**Supplied text**
------------------------

# Oscar got a true miracle



## cowpony (Dec 30, 2009)

Awww. I'm glad you didn't have to face this alone, and I'm glad he is feeling better now.


----------



## Liz (Oct 2, 2010)

So glad you and Oscar have more time together


----------



## Streetcar (Apr 13, 2014)

I am so happy for this outcome.

ETA I've experienced several meaningful deaths in the last 13 months which have impacted me hugely. Every morning that I am graced to wake up and with my precious Tpoo, I quite literally give thanks.


----------



## 94Magna_Tom (Feb 23, 2021)

Miracles do happen! So glad he's OK now! 🙏


----------



## Minie (Oct 4, 2021)

So glad you have been blessed with more time with Oscar. Enjoy the precious time you have been given. Thinking of you all 🤗


----------



## Mfmst (Jun 18, 2014)

I am very glad Oscar is better! It is SO scary when your animals aren’t well, because they can’t say what exactly is wrong, especially seniors. Prayers for Oscar’s continued good health forward.


----------



## fjm (Jun 4, 2010)

I am so glad he came through such a frightening episode safely. I hope your vet can pinpoint the cause and help him, and you, enjoy the extra time together you have been given.


----------



## MaizieFrosty (Apr 12, 2019)

Jojo, that is wonderful to hear! Oscar is so blessed to have you. I hope he's still doing well! (And if there's anyone who can't read a post about someone's religious practices, that would be sad. Faith is a critical part of some people's lives.)


----------

------------------------

Portion of a data file:

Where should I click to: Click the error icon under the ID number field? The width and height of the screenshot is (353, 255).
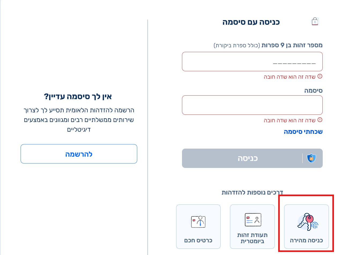320,77
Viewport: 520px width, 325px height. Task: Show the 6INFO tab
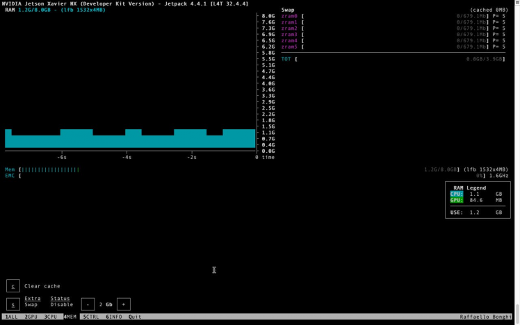(x=113, y=317)
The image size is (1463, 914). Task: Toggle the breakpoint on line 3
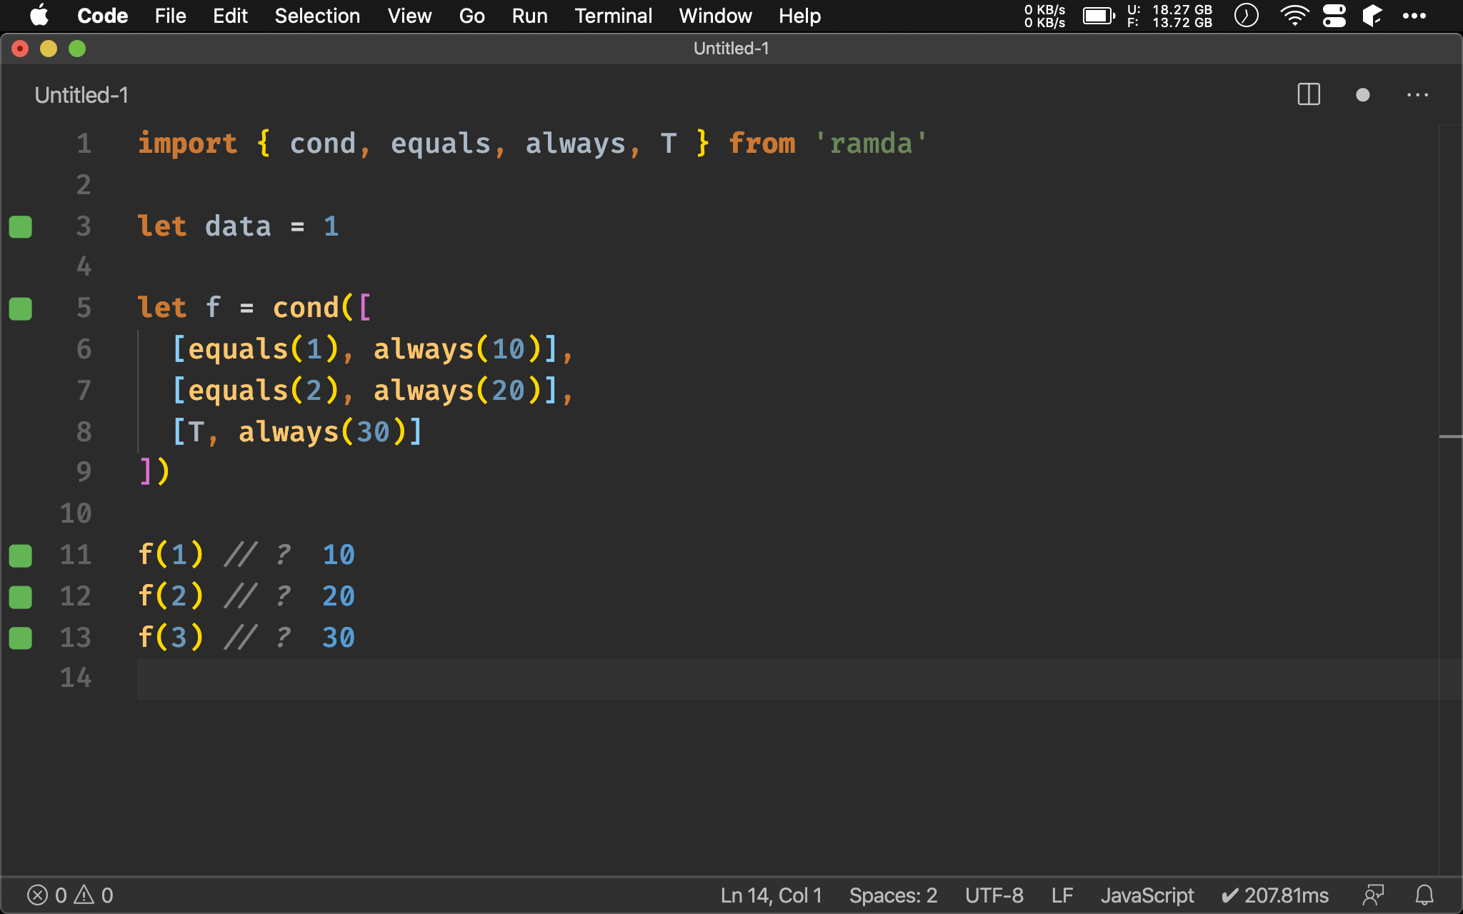21,226
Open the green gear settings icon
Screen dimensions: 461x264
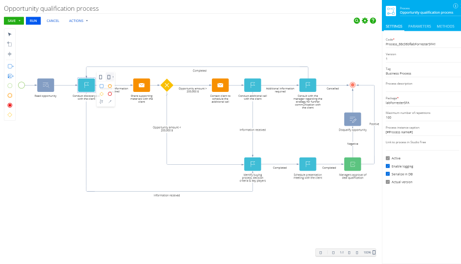(365, 21)
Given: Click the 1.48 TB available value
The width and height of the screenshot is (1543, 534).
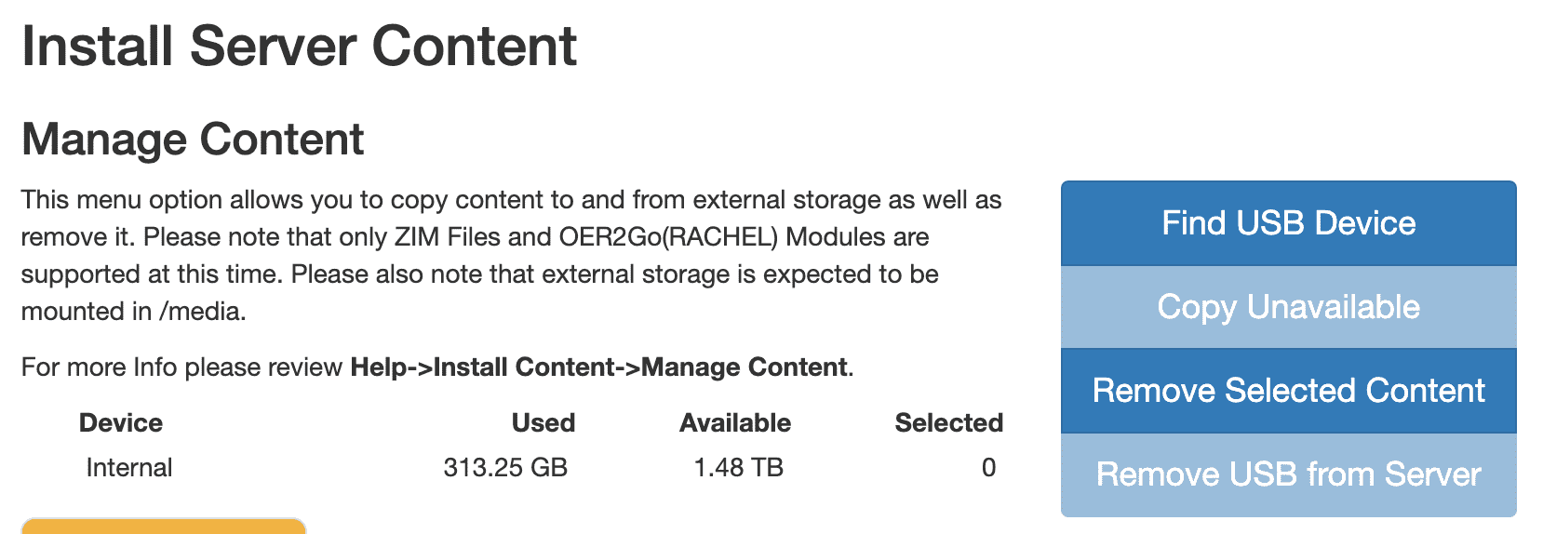Looking at the screenshot, I should (739, 467).
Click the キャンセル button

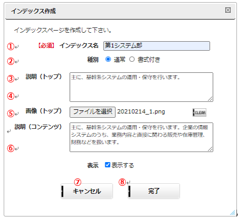click(x=87, y=191)
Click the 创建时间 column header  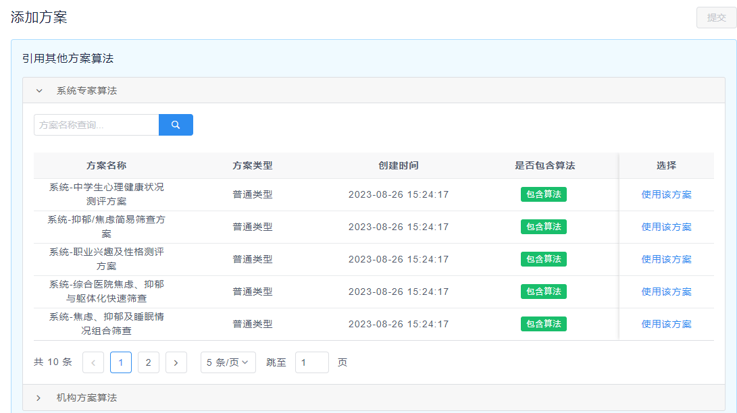click(398, 165)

------------------------

**To be done**
A) Reproduce the part of the forum thread that opens with the words containing "## Streetcar (Apr" and closes with "(Feb 23, 2021)".
B) Render this sentence from the forum thread in Spanish: "Enjoy the precious time you have been given."
Draw only on the forum thread.

**Results in order**
A)
## Streetcar (Apr 13, 2014)

I am so happy for this outcome.

ETA I've experienced several meaningful deaths in the last 13 months which have impacted me hugely. Every morning that I am graced to wake up and with my precious Tpoo, I quite literally give thanks.


----------



## 94Magna_Tom (Feb 23, 2021)

B) Disfruta del precioso tiempo que se te ha concedido.